▶

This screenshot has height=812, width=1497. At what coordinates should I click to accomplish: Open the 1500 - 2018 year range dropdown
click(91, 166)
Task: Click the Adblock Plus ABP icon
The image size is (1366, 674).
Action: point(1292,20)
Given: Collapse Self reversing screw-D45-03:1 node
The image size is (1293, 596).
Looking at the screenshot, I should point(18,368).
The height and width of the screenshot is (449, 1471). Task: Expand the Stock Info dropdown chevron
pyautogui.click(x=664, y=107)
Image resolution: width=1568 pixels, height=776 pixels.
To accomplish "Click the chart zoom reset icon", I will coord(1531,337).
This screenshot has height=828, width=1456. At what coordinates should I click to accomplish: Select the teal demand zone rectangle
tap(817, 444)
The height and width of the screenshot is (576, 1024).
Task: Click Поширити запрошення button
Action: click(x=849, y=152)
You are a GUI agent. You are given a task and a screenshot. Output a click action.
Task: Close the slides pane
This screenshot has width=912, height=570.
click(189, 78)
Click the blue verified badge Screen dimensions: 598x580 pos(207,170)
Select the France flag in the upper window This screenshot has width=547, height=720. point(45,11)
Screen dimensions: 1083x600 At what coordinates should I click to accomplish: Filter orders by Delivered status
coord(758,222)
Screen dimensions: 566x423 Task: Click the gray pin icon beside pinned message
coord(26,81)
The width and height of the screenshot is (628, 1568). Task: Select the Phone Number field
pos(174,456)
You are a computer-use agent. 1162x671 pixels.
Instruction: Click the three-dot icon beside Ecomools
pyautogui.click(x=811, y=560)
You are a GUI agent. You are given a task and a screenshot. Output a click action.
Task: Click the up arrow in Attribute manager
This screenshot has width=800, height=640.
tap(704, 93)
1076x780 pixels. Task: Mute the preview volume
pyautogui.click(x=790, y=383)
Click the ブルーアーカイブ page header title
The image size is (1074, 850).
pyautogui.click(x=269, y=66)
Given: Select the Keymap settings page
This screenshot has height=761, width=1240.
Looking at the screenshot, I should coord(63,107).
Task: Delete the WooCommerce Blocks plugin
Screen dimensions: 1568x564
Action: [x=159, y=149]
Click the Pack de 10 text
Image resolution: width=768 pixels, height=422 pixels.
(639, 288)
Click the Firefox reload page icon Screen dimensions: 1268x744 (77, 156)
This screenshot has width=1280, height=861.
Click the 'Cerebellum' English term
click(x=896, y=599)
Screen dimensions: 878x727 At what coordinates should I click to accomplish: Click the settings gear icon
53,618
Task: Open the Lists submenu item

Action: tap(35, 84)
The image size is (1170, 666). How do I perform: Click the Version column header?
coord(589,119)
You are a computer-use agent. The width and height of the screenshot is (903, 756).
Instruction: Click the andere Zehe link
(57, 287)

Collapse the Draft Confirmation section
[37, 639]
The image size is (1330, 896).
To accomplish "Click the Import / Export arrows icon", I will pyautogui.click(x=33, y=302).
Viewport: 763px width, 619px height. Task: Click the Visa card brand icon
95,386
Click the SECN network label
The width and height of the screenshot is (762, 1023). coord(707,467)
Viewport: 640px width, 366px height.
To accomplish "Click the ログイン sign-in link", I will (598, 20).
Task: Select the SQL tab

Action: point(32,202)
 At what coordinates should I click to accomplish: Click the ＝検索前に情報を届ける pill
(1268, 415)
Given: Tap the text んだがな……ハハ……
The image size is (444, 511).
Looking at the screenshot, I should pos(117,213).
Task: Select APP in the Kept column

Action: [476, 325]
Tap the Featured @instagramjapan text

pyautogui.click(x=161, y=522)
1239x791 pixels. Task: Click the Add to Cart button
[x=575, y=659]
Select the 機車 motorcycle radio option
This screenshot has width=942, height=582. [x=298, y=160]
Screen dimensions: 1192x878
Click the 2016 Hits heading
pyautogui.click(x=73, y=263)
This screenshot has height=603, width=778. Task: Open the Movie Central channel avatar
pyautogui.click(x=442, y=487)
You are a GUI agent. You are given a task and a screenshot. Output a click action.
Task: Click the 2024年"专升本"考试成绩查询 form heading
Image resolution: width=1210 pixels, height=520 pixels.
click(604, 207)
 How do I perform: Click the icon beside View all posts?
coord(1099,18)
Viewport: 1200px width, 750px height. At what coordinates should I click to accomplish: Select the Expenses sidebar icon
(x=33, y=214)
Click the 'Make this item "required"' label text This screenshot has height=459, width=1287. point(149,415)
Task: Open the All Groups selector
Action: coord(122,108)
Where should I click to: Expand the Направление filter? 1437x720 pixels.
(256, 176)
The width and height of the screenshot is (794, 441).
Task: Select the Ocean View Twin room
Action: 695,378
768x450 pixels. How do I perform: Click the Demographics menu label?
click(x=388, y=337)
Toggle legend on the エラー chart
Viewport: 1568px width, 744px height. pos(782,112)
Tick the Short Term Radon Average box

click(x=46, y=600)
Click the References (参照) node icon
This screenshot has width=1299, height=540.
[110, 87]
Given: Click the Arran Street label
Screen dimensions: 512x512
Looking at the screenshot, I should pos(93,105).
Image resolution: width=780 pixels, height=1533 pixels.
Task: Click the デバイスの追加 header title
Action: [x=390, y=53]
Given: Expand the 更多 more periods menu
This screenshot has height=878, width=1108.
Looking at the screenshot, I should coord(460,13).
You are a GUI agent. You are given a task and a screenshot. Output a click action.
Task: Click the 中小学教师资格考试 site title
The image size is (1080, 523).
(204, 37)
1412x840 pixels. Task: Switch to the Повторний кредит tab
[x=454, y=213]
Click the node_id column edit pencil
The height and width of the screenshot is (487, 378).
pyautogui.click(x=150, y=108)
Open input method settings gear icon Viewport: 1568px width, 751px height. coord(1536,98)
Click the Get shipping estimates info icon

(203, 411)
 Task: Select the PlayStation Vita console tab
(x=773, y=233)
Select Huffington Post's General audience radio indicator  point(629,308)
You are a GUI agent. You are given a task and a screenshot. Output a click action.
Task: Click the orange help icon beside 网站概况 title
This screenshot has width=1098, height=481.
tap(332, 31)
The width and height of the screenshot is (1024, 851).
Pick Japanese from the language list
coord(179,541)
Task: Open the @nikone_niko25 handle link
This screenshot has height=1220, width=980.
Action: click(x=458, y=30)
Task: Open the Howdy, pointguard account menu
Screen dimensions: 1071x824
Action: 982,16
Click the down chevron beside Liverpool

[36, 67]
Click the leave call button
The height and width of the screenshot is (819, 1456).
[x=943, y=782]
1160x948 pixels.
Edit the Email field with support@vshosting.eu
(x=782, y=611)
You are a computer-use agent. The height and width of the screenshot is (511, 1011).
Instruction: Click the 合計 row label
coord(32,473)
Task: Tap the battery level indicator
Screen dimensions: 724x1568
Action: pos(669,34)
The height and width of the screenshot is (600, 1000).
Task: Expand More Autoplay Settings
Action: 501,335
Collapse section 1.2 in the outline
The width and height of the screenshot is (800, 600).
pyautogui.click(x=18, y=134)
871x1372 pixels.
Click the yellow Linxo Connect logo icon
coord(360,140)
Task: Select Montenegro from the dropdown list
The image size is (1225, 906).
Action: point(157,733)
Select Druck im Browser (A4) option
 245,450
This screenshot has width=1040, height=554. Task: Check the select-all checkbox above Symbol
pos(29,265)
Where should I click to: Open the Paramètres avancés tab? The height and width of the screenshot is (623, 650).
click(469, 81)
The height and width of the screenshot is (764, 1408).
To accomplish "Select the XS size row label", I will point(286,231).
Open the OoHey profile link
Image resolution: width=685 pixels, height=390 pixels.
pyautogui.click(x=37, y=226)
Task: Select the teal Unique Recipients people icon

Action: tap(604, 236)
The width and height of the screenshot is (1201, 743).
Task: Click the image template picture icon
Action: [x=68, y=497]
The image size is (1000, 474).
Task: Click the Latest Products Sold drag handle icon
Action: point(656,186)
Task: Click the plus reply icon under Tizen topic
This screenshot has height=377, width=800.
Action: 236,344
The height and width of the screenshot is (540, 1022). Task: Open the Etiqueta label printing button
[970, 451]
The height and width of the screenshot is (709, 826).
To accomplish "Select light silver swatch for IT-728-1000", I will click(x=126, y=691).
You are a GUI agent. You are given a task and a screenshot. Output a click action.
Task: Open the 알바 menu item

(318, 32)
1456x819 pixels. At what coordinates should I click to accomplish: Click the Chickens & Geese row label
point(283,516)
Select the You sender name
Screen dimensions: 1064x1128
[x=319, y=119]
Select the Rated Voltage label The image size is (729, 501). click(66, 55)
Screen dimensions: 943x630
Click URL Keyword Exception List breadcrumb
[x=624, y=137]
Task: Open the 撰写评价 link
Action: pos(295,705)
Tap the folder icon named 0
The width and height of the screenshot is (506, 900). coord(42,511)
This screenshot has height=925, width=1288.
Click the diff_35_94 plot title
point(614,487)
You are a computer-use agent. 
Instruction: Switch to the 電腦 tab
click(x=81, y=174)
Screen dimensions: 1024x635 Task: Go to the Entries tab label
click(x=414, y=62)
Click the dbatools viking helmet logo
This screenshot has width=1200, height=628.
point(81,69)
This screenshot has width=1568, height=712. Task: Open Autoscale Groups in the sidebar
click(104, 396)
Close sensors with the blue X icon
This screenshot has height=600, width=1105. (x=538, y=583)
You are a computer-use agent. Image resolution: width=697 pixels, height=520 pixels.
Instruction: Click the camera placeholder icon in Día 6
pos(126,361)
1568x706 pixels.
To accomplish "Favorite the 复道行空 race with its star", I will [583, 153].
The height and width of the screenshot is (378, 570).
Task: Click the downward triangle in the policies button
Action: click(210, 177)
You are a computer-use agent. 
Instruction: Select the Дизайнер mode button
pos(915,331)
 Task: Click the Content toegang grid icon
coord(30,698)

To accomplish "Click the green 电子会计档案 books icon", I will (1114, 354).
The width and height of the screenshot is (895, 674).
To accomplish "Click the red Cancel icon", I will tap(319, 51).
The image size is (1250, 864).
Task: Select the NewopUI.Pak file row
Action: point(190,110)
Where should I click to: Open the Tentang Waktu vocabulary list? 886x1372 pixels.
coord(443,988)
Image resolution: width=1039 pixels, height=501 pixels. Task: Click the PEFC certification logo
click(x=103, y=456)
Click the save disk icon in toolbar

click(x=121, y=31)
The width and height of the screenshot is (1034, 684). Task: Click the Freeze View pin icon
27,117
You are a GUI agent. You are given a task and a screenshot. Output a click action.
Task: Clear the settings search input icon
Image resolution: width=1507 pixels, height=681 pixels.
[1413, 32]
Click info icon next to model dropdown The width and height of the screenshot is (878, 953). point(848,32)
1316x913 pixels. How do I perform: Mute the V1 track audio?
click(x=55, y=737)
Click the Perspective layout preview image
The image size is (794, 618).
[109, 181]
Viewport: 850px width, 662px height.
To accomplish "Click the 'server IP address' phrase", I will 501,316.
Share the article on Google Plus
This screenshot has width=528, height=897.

◀

- **What the task requires**
From the line containing "Click the Perspective layout preview image" down to the final line of the records above, copy everything exactly and include nothing else.

- **Finished exercise**
Click the Perspective layout preview image
The image size is (794, 618).
[109, 181]
Viewport: 850px width, 662px height.
To accomplish "Click the 'server IP address' phrase", I will 501,316.
Share the article on Google Plus
This screenshot has width=528, height=897.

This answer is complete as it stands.